Masats tenía, a mi parecer, el alma de un anarquista catalán de los que habían sido burlados, en su entusiasmo artístico, en su manera de ser, por la presencia abrumadora de una dictadura. Y ese retrato que repudiaba fue, como tantos antes y después de él, como Salvador Dalí, por ejemplo, víctimas del encargo que no se podía disputar. Pero toda la obra de Masats, todo lo que pintó retratando, expresa la voluntad de hacer de lo que hizo historia de la fotografía. Hizo paisaje, retrato, memoria, hurgó en todas las zonas de la vida para que lo anónimo y lo sobresaliente tuvieran la misma dignidad.

'Medina Sidonia nº 125' (1959)

'Medina Sidonia nº 125' (1959) / RAMÓN MASATS

Lo fui a ver varias veces a su estudio en el Barrio Blanco de Madrid. Ya llevaba bastón, me pareció al principio que por coquetería; hablaba como si estuviera deseando no hablar, y más bien le bastaban sus ojos para explicarte lo que ya había hecho. Por él hablaba la fotografía. De esos ojos me quedé con la cara entera: el pelo blanco, enmarcando la barba, la frente, las gafas haciéndolo parte del paisaje de la casa, hasta que se levantaba y entonces ya era, andando, el hombre cansado que parecía una más de sus fotografías.

Luego hablaba, ronco, hacía memoria. Delibes y Aldecoa eran algunos de sus sujetos favoritos; como ellos dos, sobre todo como el castellano, hizo del escepticismo un modo de contemplar el paisaje, como algo que sólo se entendía cuando veías la última soledad de los pueblos, esa raya en la que el horizonte es un desvanecimiento. Del deporte al que lo acercó Ignacio Aldecoa le importó el lado humano, no aquel en el que la fuerza explica quién gana, o quién acaba en la lona, sino esa zona de estupor que exhiben los que se van a entrematar.

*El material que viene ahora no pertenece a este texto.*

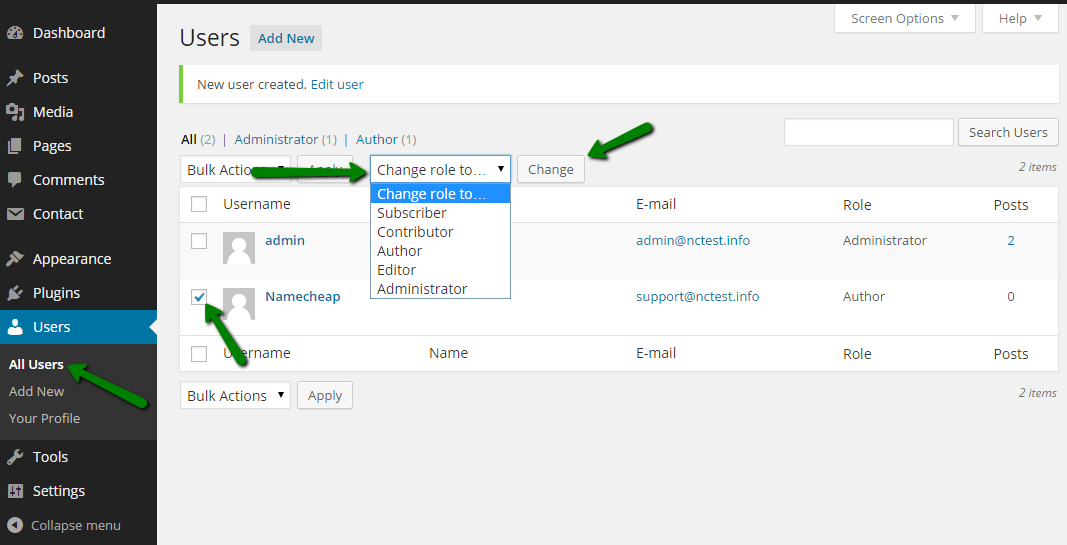Toggle the select-all checkbox in table header
The image size is (1067, 545).
click(x=199, y=204)
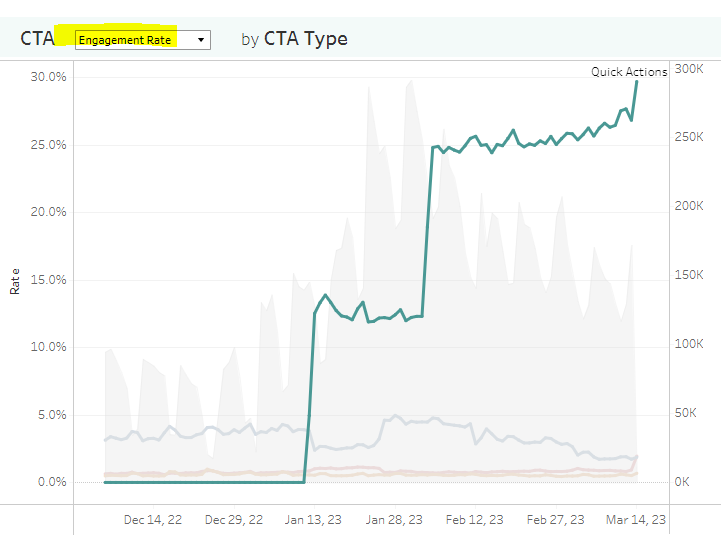Image resolution: width=721 pixels, height=544 pixels.
Task: Select the Rate axis title
Action: pyautogui.click(x=15, y=281)
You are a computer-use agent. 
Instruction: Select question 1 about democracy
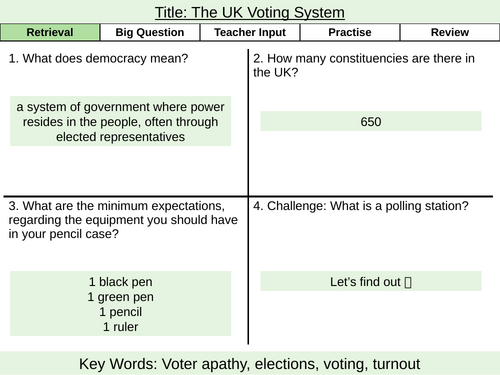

Ese trabajo lo mantuvo al rojo vivo hasta que se cansó. Fue reconocido con el Nacional de Fotografía, sus obras residen en el abrazo del Reina Sofía y en el Centro Andaluz de Arte Contemporáneo. Tengo que rebuscar mucho en mi memoria para recordar, en su memorable modo de ser esquivo, una sola muestra de egocentrismo. Fotografiaba lo que había delante, lo que le interesaba. No era como aquellos vanidosos que se ven retratados cuando pintan a otros, un autor de su ego. Era un maestro, como le decía José Manuel Caballero Bonald, y en ese sentido, aplicado a la fotografía, un poeta. Hasta lo que retrató de Franco aparecía diluido por la nube, como si el artista estuviera diluyendo al gobernante que más daño le hizo al paisaje animado del país en el que mandó tanto.

Se fue Masats, pues. Su huella es un retrato inteligente, y sensible, del país que vio.